■ Collection entries:
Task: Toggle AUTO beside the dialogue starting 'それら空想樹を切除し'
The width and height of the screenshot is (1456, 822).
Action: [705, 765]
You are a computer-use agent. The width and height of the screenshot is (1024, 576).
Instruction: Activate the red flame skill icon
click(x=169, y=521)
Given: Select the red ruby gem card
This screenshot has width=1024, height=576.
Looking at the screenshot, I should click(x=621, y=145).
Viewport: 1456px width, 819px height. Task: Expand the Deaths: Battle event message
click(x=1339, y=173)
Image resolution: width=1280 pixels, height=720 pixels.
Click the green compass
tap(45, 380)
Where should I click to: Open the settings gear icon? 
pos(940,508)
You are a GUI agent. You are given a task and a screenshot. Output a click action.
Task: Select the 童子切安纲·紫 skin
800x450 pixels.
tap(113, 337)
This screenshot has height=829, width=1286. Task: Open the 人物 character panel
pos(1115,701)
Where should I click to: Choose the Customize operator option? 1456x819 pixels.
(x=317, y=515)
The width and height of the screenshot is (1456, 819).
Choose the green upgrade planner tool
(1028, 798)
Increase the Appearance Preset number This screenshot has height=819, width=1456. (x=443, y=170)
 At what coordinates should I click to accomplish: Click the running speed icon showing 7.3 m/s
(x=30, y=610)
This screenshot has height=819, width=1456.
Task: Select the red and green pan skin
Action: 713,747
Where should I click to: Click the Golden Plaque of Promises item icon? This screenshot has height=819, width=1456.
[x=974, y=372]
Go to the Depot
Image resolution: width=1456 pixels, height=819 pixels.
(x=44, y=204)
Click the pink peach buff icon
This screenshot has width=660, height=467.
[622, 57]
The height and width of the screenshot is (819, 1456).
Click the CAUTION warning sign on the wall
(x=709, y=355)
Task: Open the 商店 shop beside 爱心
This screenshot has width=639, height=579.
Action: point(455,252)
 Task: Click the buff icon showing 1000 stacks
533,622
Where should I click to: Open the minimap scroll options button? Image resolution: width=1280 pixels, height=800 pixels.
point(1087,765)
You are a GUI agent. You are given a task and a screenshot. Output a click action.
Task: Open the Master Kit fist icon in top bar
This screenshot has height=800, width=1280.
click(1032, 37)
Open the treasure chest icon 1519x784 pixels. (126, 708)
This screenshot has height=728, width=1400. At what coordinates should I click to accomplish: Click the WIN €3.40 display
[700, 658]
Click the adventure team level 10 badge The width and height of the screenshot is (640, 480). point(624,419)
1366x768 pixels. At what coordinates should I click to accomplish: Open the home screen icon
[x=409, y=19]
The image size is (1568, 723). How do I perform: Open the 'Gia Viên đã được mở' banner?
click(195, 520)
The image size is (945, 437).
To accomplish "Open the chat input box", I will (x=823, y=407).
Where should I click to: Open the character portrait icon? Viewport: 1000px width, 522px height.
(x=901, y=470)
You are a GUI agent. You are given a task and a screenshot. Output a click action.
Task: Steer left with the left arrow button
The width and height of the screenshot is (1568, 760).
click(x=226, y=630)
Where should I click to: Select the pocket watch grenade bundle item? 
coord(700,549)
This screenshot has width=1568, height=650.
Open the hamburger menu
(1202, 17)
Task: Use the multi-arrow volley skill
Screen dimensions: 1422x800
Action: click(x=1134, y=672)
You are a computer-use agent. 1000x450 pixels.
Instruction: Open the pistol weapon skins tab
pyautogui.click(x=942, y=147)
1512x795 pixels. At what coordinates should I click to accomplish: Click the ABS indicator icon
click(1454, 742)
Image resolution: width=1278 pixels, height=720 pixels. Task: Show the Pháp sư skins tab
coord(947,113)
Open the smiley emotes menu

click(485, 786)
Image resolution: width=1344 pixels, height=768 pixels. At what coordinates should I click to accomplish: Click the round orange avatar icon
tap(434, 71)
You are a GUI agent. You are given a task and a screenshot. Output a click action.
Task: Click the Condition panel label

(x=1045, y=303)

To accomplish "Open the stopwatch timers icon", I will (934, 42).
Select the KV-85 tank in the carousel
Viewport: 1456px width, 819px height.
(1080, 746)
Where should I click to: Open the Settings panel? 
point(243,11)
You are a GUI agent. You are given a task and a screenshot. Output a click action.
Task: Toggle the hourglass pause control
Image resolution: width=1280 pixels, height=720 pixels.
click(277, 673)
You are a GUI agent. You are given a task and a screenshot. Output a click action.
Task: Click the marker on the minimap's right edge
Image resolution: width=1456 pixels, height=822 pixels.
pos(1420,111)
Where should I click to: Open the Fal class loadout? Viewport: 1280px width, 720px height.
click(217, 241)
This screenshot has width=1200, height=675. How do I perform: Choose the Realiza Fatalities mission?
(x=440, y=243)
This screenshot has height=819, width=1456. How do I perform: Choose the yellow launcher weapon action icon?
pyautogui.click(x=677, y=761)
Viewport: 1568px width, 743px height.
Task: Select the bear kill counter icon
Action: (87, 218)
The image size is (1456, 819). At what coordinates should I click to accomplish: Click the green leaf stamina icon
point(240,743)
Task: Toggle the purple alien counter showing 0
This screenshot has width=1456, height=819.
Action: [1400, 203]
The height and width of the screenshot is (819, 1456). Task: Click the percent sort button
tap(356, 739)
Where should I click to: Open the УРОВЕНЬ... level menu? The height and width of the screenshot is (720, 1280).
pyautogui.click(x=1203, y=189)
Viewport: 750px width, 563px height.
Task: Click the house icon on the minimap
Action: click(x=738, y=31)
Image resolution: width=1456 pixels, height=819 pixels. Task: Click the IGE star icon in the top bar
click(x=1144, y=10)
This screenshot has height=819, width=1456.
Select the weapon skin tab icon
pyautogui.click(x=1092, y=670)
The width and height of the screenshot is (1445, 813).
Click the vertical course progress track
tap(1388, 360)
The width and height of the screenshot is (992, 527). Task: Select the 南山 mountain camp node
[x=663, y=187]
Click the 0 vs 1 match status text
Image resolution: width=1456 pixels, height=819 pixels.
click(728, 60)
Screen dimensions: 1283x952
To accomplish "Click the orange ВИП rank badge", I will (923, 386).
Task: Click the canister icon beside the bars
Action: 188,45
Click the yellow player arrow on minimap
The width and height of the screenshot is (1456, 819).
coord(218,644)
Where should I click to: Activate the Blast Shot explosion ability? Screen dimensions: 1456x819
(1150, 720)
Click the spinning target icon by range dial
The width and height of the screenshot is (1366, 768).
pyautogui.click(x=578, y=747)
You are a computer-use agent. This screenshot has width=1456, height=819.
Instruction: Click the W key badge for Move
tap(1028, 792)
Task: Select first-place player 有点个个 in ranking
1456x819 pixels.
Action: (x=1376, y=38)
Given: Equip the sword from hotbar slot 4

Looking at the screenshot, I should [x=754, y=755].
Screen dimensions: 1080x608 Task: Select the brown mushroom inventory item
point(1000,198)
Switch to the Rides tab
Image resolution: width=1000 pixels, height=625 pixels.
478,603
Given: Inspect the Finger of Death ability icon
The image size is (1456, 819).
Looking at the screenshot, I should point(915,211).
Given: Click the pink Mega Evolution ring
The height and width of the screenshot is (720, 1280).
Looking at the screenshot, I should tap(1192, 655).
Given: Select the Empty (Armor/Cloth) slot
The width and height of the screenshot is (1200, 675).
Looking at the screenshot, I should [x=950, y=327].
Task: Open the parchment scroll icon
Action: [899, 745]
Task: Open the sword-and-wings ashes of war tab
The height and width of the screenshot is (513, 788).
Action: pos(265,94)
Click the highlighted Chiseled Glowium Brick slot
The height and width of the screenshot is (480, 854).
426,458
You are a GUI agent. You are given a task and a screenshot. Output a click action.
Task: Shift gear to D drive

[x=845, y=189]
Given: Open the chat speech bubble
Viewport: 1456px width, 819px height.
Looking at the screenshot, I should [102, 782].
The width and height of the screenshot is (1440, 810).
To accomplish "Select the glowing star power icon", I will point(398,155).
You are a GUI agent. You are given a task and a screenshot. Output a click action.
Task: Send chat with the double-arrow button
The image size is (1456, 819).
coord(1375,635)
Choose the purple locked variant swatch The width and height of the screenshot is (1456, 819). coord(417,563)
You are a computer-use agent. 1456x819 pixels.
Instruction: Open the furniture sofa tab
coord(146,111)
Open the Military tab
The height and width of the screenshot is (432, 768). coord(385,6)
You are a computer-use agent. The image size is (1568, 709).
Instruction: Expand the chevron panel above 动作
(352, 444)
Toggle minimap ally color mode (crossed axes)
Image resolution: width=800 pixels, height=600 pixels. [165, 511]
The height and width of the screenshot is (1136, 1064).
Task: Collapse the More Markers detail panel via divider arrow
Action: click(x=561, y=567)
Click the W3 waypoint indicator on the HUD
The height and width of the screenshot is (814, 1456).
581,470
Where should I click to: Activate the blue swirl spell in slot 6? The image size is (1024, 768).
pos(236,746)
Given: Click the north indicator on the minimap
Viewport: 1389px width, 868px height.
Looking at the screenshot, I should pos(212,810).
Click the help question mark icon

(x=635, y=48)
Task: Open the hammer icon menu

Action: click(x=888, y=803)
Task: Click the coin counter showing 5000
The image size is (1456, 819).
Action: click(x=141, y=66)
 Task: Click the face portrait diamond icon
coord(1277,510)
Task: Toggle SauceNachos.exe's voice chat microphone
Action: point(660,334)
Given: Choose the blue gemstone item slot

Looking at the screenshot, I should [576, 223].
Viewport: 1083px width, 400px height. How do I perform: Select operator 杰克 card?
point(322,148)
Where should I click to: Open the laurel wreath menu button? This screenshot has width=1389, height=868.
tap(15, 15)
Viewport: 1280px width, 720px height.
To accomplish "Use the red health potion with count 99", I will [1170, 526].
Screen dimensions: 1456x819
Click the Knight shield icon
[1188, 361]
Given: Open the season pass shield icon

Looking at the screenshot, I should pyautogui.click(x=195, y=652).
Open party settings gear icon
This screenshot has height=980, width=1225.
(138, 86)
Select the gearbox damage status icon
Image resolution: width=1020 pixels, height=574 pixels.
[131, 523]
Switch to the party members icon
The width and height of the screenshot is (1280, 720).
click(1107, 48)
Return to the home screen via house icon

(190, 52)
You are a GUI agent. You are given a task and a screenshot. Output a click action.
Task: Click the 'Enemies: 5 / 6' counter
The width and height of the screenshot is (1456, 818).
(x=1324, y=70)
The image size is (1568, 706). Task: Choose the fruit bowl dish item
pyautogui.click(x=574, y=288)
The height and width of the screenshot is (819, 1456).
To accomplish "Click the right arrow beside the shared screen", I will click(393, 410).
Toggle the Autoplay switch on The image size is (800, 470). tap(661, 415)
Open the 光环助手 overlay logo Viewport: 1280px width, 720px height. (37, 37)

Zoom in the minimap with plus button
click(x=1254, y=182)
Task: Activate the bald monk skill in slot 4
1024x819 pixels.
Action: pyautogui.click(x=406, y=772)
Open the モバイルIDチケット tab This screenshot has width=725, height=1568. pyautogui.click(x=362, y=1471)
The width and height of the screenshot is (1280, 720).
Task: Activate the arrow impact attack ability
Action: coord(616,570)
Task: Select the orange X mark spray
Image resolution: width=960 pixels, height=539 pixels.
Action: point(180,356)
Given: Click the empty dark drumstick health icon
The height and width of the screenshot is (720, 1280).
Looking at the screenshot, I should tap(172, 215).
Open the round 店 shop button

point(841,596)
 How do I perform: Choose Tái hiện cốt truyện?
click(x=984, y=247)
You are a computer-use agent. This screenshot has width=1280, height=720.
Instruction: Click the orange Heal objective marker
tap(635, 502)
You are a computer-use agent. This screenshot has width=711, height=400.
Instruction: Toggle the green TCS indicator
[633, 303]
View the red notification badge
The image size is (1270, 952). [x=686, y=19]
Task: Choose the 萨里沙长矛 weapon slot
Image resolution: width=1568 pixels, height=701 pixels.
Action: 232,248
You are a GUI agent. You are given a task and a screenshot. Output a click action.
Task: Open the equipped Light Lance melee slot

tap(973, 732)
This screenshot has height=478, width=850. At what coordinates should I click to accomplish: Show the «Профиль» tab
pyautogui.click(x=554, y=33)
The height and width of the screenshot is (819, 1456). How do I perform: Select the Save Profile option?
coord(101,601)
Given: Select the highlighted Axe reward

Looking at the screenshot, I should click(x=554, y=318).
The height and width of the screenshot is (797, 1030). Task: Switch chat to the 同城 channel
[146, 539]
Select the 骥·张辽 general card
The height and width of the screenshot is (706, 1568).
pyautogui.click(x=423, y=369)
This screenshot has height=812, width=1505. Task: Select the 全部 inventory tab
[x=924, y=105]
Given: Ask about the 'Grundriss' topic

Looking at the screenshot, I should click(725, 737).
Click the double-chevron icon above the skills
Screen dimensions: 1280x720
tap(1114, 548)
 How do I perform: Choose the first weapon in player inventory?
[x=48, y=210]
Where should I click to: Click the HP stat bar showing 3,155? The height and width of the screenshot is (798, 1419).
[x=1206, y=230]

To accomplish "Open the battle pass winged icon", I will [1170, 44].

■ Exercise goal: Reproduce the listing from the line containing "Viewport: 1083px width, 400px" down to the line containing "will click(393, 410).", with "shield icon" replaced by "badge icon" and nothing else altered.

■ Exercise result:
Viewport: 1083px width, 400px height. How do I perform: Select operator 杰克 card?
point(322,148)
Where should I click to: Open the laurel wreath menu button? This screenshot has width=1389, height=868.
tap(15, 15)
Viewport: 1280px width, 720px height.
To accomplish "Use the red health potion with count 99", I will [1170, 526].
Screen dimensions: 1456x819
Click the Knight badge icon
[1188, 361]
Given: Open the season pass badge icon

Looking at the screenshot, I should pyautogui.click(x=195, y=652).
Open party settings gear icon
This screenshot has height=980, width=1225.
(138, 86)
Select the gearbox damage status icon
Image resolution: width=1020 pixels, height=574 pixels.
[131, 523]
Switch to the party members icon
The width and height of the screenshot is (1280, 720).
click(1107, 48)
Return to the home screen via house icon

(190, 52)
You are a GUI agent. You are given a task and a screenshot. Output a click action.
Task: Click the 'Enemies: 5 / 6' counter
The width and height of the screenshot is (1456, 818).
(x=1324, y=70)
The image size is (1568, 706). Task: Choose the fruit bowl dish item
pyautogui.click(x=574, y=288)
The height and width of the screenshot is (819, 1456).
To accomplish "Click the right arrow beside the shared screen", I will click(393, 410).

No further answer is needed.